- Dataset content:
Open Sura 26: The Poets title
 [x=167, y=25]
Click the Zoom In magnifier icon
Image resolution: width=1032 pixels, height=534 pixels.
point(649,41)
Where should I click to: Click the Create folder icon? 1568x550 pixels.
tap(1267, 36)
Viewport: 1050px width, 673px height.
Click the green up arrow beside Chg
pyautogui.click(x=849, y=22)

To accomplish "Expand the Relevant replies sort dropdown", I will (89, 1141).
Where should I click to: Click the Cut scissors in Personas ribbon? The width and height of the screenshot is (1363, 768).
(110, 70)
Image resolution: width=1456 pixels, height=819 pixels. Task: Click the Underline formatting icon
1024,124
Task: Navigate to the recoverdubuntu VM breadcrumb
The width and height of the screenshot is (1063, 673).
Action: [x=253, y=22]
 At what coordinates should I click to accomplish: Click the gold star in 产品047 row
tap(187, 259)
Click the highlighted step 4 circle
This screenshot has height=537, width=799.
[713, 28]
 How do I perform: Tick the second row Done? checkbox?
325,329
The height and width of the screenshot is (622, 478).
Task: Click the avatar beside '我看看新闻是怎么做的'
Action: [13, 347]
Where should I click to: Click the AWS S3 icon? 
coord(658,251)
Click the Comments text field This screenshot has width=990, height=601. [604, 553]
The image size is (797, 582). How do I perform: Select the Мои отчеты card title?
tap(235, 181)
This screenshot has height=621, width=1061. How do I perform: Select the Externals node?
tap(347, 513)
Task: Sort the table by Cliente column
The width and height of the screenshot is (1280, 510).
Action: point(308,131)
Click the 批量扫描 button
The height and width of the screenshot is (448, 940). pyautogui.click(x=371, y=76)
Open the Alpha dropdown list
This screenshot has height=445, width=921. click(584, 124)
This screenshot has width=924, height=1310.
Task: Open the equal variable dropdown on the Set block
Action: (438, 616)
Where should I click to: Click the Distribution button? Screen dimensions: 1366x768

- Goal of the exercise:
Transcribe each record exactly. Leave nothing out.

- Output:
Open Sura 26: The Poets title
 [x=167, y=25]
Click the Zoom In magnifier icon
Image resolution: width=1032 pixels, height=534 pixels.
point(649,41)
Where should I click to: Click the Create folder icon? 1568x550 pixels.
tap(1267, 36)
Viewport: 1050px width, 673px height.
Click the green up arrow beside Chg
pyautogui.click(x=849, y=22)

To accomplish "Expand the Relevant replies sort dropdown", I will (89, 1141).
Where should I click to: Click the Cut scissors in Personas ribbon? The width and height of the screenshot is (1363, 768).
(110, 70)
Image resolution: width=1456 pixels, height=819 pixels. Task: Click the Underline formatting icon
1024,124
Task: Navigate to the recoverdubuntu VM breadcrumb
The width and height of the screenshot is (1063, 673).
Action: [x=253, y=22]
 At what coordinates should I click to accomplish: Click the gold star in 产品047 row
tap(187, 259)
Click the highlighted step 4 circle
This screenshot has height=537, width=799.
[713, 28]
 How do I perform: Tick the second row Done? checkbox?
325,329
The height and width of the screenshot is (622, 478).
Task: Click the avatar beside '我看看新闻是怎么做的'
Action: [13, 347]
Where should I click to: Click the AWS S3 icon? 
coord(658,251)
Click the Comments text field This screenshot has width=990, height=601. [604, 553]
The image size is (797, 582). How do I perform: Select the Мои отчеты card title?
tap(235, 181)
This screenshot has height=621, width=1061. How do I perform: Select the Externals node?
tap(347, 513)
Task: Sort the table by Cliente column
The width and height of the screenshot is (1280, 510).
Action: point(308,131)
Click the 批量扫描 button
The height and width of the screenshot is (448, 940). pyautogui.click(x=371, y=76)
Open the Alpha dropdown list
This screenshot has height=445, width=921. click(584, 124)
This screenshot has width=924, height=1310.
Task: Open the equal variable dropdown on the Set block
Action: (438, 616)
Where should I click to: Click the Distribution button? Screen dimensions: 1366x768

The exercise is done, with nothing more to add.